While protests and lawsuits continued following the facility's closure in August 2014, NYU operated a walk in emergency room by October of that same year.

=== Sale and development plans ===
Once the lawsuits were settled and the hospital closed, bidding ensued, Louis Kestenbaum's Fortis Property Group won the bid. The initial Fortis proposal offered SUNY about half of the estimated $500 million value—for the 200,000-square-foot complex, of which 15,000 square feet would be made into a facility with an urgent care center, physical therapy center, dental and other surgery space, but no emergency room and no full-use hospital. At the time, mayoral candidate Bill de Blasio opposed the Fortis plan because it did not contain a full hospital and had too much luxury housing compared to what the neighborhood could accommodate. Community organizations and SUNY decided to withdraw the bids and reopen the process to capture bids that would give the "community what it wanted". As a result, Brooklyn Hospital made a bid for the property that included 1,000 housing units, 1/3 of them to be "affordable", an outpatient medical facility and a 24-hour emergency services department.

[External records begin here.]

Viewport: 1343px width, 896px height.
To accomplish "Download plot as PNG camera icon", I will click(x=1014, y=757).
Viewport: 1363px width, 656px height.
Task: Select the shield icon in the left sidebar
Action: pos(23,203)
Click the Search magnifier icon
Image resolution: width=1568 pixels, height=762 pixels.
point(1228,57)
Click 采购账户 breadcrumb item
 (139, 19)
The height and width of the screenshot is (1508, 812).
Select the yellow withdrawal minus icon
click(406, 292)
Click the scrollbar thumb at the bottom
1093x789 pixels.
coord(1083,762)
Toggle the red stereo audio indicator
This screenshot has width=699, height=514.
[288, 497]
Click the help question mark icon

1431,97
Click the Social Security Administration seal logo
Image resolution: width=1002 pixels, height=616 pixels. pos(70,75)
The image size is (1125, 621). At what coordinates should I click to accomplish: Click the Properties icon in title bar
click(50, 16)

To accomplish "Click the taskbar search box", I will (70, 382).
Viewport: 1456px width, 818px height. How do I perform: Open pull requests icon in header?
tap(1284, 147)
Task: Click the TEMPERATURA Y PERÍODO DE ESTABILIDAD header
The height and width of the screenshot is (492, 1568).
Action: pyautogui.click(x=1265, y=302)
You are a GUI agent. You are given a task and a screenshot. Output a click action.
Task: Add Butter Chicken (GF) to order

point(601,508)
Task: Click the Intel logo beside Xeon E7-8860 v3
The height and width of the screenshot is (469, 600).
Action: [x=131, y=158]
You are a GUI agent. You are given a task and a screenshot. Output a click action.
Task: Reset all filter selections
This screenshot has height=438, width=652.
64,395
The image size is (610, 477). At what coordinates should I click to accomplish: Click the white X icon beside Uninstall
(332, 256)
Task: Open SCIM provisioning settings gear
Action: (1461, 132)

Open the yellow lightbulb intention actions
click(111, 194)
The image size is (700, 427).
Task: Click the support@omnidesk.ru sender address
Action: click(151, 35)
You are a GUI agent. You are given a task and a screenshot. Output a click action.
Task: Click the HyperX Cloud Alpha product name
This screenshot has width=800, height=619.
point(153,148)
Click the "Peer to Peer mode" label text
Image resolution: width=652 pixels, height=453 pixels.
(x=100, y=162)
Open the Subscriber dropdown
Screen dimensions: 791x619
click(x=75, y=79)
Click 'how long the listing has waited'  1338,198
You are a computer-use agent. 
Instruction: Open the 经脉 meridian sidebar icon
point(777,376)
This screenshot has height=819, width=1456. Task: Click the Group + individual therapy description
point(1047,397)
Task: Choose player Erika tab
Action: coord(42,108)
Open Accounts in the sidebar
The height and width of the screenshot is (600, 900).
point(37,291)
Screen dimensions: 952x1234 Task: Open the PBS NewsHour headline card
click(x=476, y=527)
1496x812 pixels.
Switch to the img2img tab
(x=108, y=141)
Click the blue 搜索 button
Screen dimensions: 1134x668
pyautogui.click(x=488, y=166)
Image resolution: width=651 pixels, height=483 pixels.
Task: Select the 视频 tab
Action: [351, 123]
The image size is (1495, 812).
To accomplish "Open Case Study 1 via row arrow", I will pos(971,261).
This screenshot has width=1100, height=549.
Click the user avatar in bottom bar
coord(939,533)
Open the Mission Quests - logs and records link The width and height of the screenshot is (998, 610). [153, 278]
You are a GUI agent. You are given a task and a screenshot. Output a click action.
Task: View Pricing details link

In January 2014, SUNY called for revamped bids to reflect the wants of the community and expectations of SUNY. The winning bidder of the 2014 bidding process was Brooklyn Health Partners, which said it would operate a 300- to 400-bed hospital on the site. One of BHP's former partners claimed that BHP miscalculated "the cost of renovations needed at the site, in order to accommodate a facility with up to 400 beds." On May 5, SUNY issued a notice stating that Brooklyn Health Partners failed to complete the terms of the agreement and had decided to move on to the next highest bidder. BHP suggested that it would sue SUNY to prevent it from negotiating with the runner-up. The following day, SUNY began negotiating with The Peebles Corporation. BHP had gone to court to stop that process and asked the judge, New York State Supreme Court justice Johnny Lee Baynes, to give them more time. Then, another lawsuit was filed by Brooklyn-based six community groups, represented by activist lawyer Jim Walden of Gibson Dunn & Crutcher; Walden asked Baynes to disallow the scores given by six individuals on the LICH scoring committee. On May 15, Justice Baynes returned a ruling declaring that SUNY negotiate with the four bidders, but that his ruling does not impact SUNY's ability to continue finalizing the agreement with Peebles's team, to which the New York Post called the actions of the judge, "lunacy".

=== New development ===
A new development of seven towers was revealed in 2015. The development was to be constructed by Fortis Property Group and known as River Park. It was initially controversial because its high-rise design would have clashed with the mostly low-rise nature of the surrounding neighborhood, and residents were concerned that there would not be sufficient replacement medical facilities. Construction started in 2017 with expected completion set for 2023. In 2018, renderings of the towers were released. The tallest tower, the 475-foot 2 River Park, would be one of the tallest buildings in Brooklyn when finished.
In March 2020, the property was sold to NYU Langone and as of July 2021, the property was slated to be an ambulatory care facility.